Adam Leventhal (born 13 November 1979, in London) is an English broadcaster, television presenter and journalist.

== Radio ==

His career began in 1995 at Capital Radio, London working on the award-winning Capital Gold Sportstime, initially in production and editing before moving into broadcasting. He spent 8 years at Capital covering FIFA World Cup, UEFA Euro, UEFA Champions League, Premier League and Wimbledon Championships.

In 2002, he worked for Arsenal F.C., commentating and reporting on every home and away domestic and European match.

== Television ==
In 2003 he joined Sky Sports News as reporter. In 2006, he started a specialist cricket correspondent role, covering tours and tournaments in India, the West Indies, Sri Lanka, Australia and South Africa.

On tour he reported on major news stories, including the death of Bob Woolmer at the Cricket World Cup in 2007 and the Mumbai terrorist attacks in 2008.

In 2010 he became a presenter on Sky Sports News.

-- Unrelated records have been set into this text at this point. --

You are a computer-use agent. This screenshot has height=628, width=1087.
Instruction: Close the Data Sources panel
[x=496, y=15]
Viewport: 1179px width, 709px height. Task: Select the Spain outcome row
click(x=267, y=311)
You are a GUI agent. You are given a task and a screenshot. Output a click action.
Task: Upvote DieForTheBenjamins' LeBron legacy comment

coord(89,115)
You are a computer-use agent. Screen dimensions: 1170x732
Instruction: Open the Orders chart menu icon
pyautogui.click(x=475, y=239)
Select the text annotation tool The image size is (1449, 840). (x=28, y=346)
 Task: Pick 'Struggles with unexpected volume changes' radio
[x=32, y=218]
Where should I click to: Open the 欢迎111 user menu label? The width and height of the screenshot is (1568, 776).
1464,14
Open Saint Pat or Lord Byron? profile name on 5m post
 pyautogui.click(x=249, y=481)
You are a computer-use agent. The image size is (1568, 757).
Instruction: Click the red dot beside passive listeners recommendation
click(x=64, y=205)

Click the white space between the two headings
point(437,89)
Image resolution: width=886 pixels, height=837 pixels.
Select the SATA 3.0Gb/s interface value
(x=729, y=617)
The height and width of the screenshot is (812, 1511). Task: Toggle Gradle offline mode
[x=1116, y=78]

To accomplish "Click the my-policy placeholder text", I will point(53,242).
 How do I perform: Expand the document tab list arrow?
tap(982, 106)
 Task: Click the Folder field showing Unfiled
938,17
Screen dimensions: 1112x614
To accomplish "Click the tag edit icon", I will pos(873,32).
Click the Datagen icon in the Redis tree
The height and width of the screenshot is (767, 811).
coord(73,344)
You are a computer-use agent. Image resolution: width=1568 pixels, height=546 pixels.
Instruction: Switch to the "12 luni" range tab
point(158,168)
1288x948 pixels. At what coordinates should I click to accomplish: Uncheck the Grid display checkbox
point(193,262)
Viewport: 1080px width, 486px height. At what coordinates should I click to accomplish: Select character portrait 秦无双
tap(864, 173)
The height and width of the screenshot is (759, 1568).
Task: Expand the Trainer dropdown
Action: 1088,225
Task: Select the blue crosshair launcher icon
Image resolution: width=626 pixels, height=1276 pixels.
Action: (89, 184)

== Digital Publishing & Audio Documentaries ==
In 2019 he joined The Athletic. He won best audio documentary awards in 2022 (Kanjuruhan Stadium Disaster in Indonesia) and 2023 (Turkey Earthquakes "Football on the Fault Line" coverage) at the British Sports Journalism Awards.

== Music Radio ==
Leventhal presented and produced radio programmes on the Emap network (Kiss 100 London and Radio Aire Leeds) and also Ministry of Sound Radio. At Nottingham Trent University - where he studied Broadcast Journalism - he won two BBC Student Radio Awards in consecutive years for 'Best Show' and 'Best Specialist Music Programme'.